What Tim said. It's really only recently that manufacturing and installation costs for renewables have dropped low enough for them to make any rational sense. Furthermore Cutlass assumes that the end state of nuclear energy (radioactive waste) cannot be fixed. I'm not sure about that but I'm much less bullish on it than the future of renewables which is becoming the clear best option in many scenarios.
 
The radioisotopes that Fukushima has discharged make for interesting tracers to study fish migration and the transport of nutrients across the ocean as fish eat each other. Some marine biologists used cesium-134 and cesium-137 to do this, and were able to find detectable levels in fish off the West Coast within a year or so.

So I went to the fish market and bought some to add to my collection of radioactive stuff I keep in my apartment.
Am I understanding correctly?
 
Hey now, I didn't say that. I have a very nice collection of radioactive stuff, and I'm not going to spoil it by adding in some fish whose radiocesium levels are far lower than the potassium-40 present in it and every other living thing. Plus it would start rotting and stinking up the place.

I'm good on radiocesium, actually. I have a 1 uCi sealed source of Cs-137 and a piece of trinitite, the radioactive glass from the Trinity nuclear test, which also has Cs-137. I've blown more money than I care to admit at this site.
 
Hey now, I didn't say that. I have a very nice collection of radioactive stuff, and I'm not going to spoil it by adding in some fish whose radiocesium levels are far lower than the potassium-40 present in it and every other living thing. Plus it would start rotting and stinking up the place.

I'm good on radiocesium, actually.

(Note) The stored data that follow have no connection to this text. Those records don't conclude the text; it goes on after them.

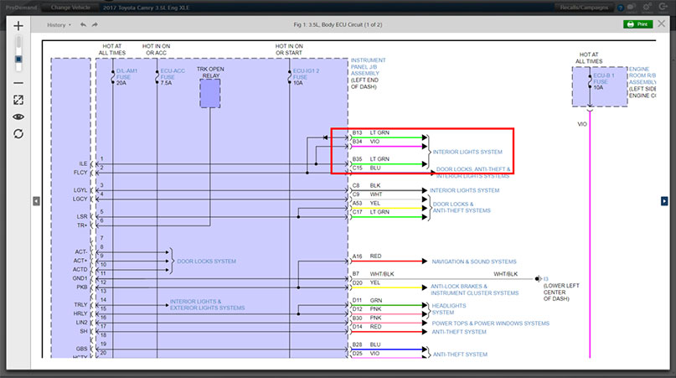Close the wiring diagram viewer
The image size is (676, 378).
point(661,24)
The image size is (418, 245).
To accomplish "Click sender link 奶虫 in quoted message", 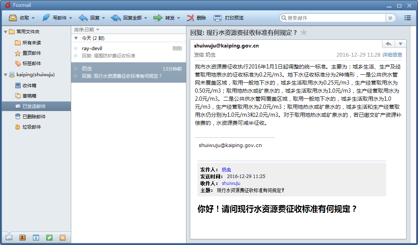I will pyautogui.click(x=226, y=170).
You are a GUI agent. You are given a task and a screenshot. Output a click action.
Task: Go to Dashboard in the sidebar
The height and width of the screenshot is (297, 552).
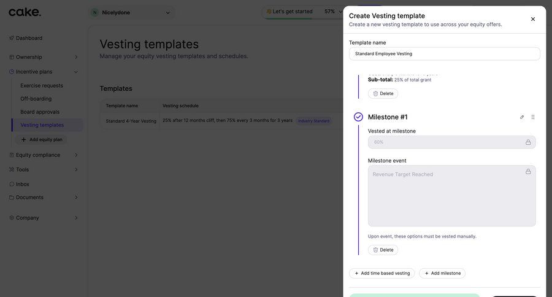click(29, 38)
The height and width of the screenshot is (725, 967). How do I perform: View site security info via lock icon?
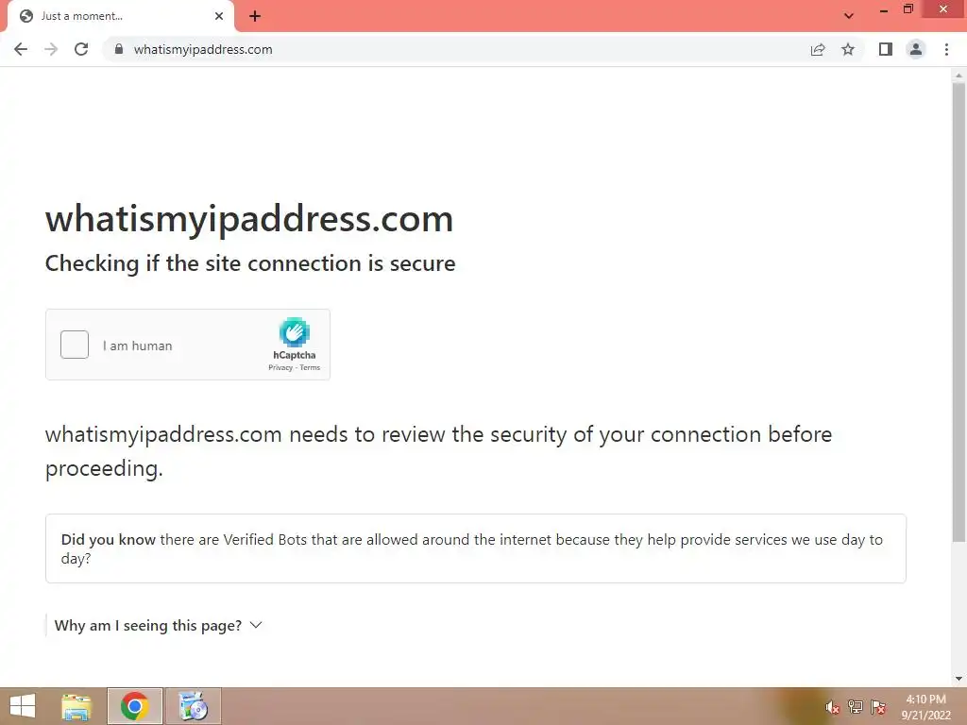(x=119, y=49)
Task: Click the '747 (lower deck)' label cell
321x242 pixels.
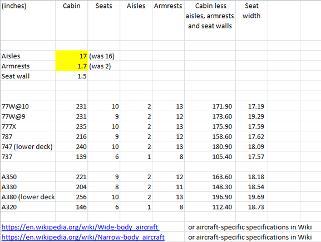Action: [28, 146]
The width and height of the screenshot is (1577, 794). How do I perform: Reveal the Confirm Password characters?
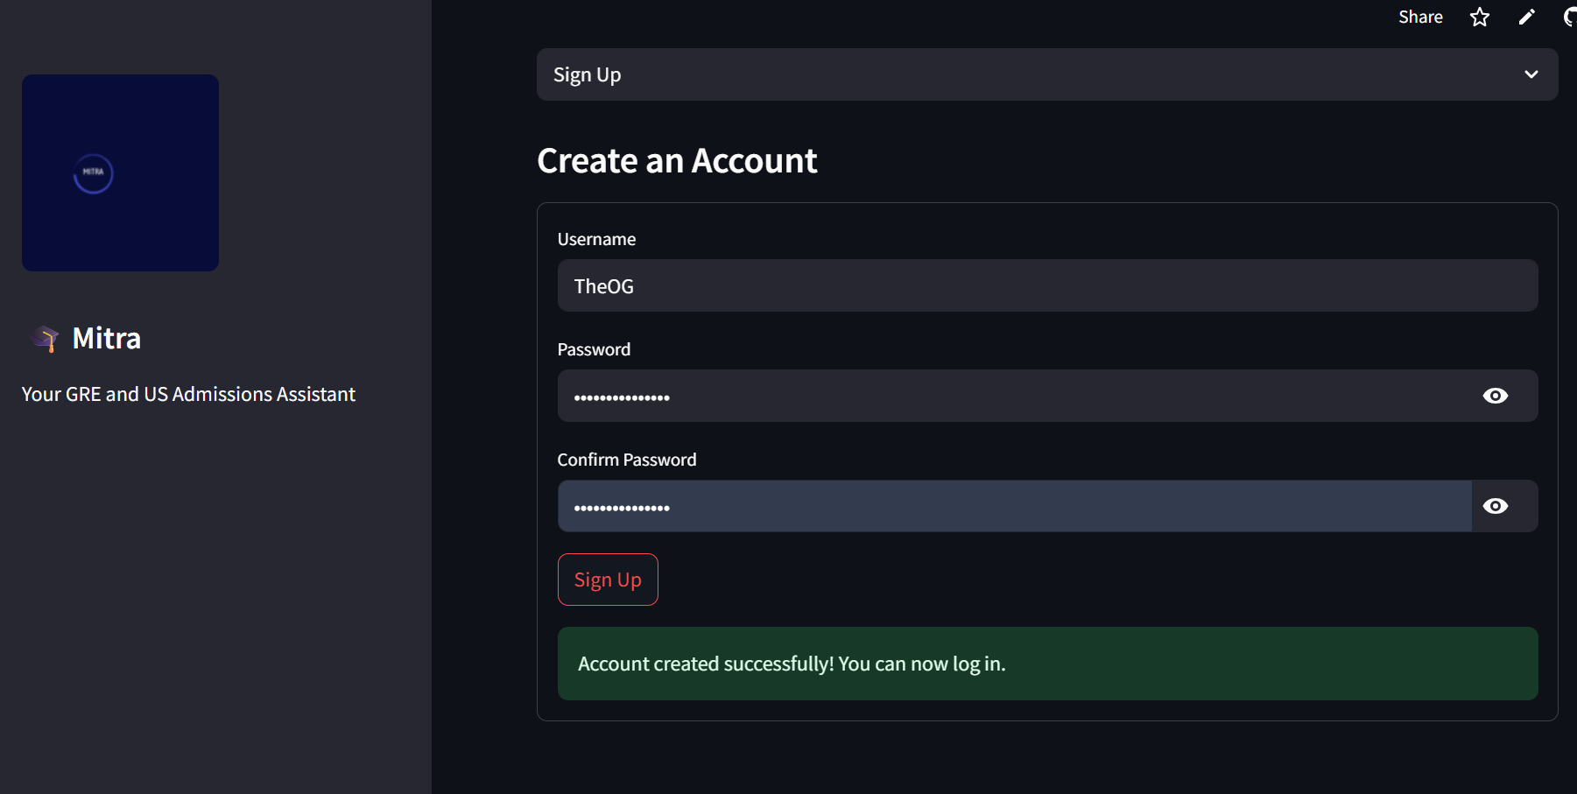click(1495, 506)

I have a 1 uCi sealed source of Cs-137 and a piece of trinitite, the radioactive glass from the Trinity nuclear test, which also has Cs-137. I've blown more money than I care to admit at this site.

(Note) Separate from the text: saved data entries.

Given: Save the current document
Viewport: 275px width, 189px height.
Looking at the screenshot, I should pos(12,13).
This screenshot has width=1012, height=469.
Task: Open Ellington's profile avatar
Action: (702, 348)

Heard a story years ago Boots about the Soviets deploying buoys, lighted with horns, that were powered by a small nuclear plant of some sort that would produce power for a few hundred years. Obviously that would be a handy thing to have off grid. The buoys all mysteriously disappeared...
 
Heard a story years ago Boots about the Soviets deploying buoys, lighted with horns, that were powered by a small nuclear plant of some sort that would produce power for a few hundred years. Obviously that would be a handy thing to have off grid. The buoys all mysteriously disappeared...

Probably a hot source thermocouple using the ocean as a heat sink. That would be really effective, but as you say an attractive theft target. Best just keep using those to power satellites.
 
If it's "small nuclear plant", he most likely talks about Riteg. A power generator which converts heat from radioactive decay to electric power. Used in remote research stations, space probes, etc.
 
If it's "small nuclear plant", he most likely talks about Riteg. A power generator which converts heat from radioactive decay to electric power. Used in remote research stations, space probes, etc.

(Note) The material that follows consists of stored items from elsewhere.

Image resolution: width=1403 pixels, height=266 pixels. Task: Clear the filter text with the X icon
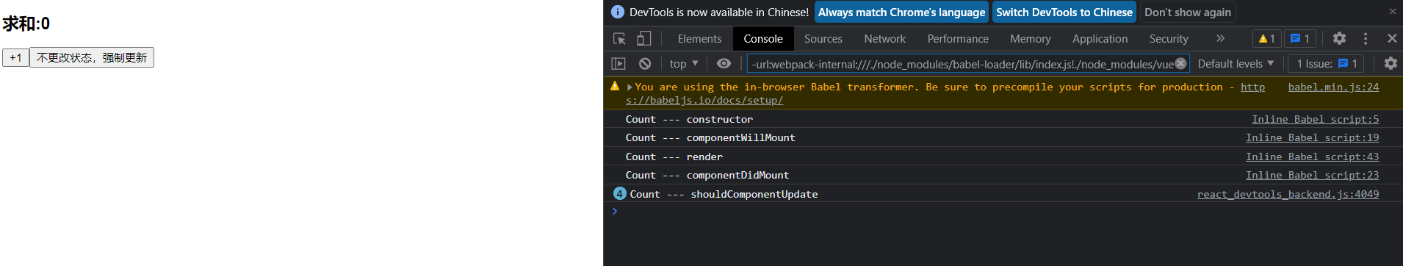(x=1180, y=64)
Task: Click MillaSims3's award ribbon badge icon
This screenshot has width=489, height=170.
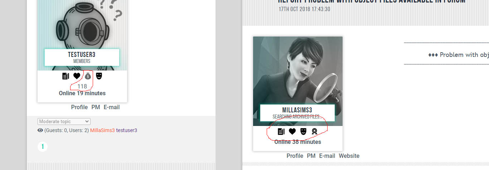Action: (x=314, y=131)
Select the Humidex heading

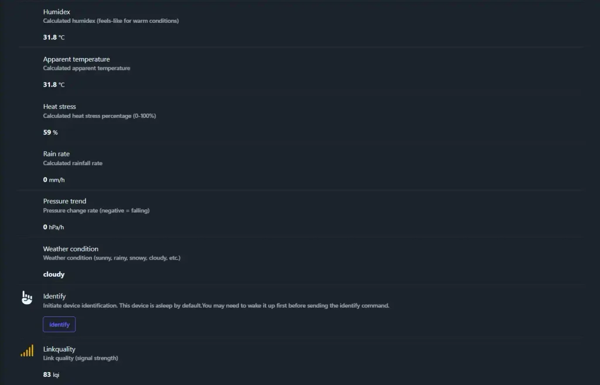point(57,12)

That's a hot source thermocouple. You weld two alloys together, attach one to a heat source (like a decaying radioactive source) and the other to a heat sink (like a cooling fin in the ocean or sticking out in space) and if you use the right alloys electrons are 'pushed' by the heat transferring across the boundary. Provide a circuit for the electrons to get back where they came from and they power the circuit. Has no moving parts and will last for as long as the heat source and heat sink last, which can be a very long time.
 
Yeah, that thermocouple mechanism is how radioisotope thermoelectric generators work. In the Soviet case, it was strontium-90 (half-life 28.8 years), which I mentioned earlier. It's one of the most common radioactive fission products - everyone with nuclear plants has a lot of unwanted Sr-90 around, and it's a pure beta emitter (no gammas) so it's pretty easy to shield against. We use the same concept with plutonium-238 (pure alpha, 87.7 y) for deep space probes including both Voyagers, both Pioneers, New Horizons, the Curiosity rover, and Cassini.

edit: It's worth saying that the Soviets also had real nuclear reactors aboard satellites. One of them crashed in northern Canada in 1978, and the Canadians had to bill the Soviets for cleanup costs.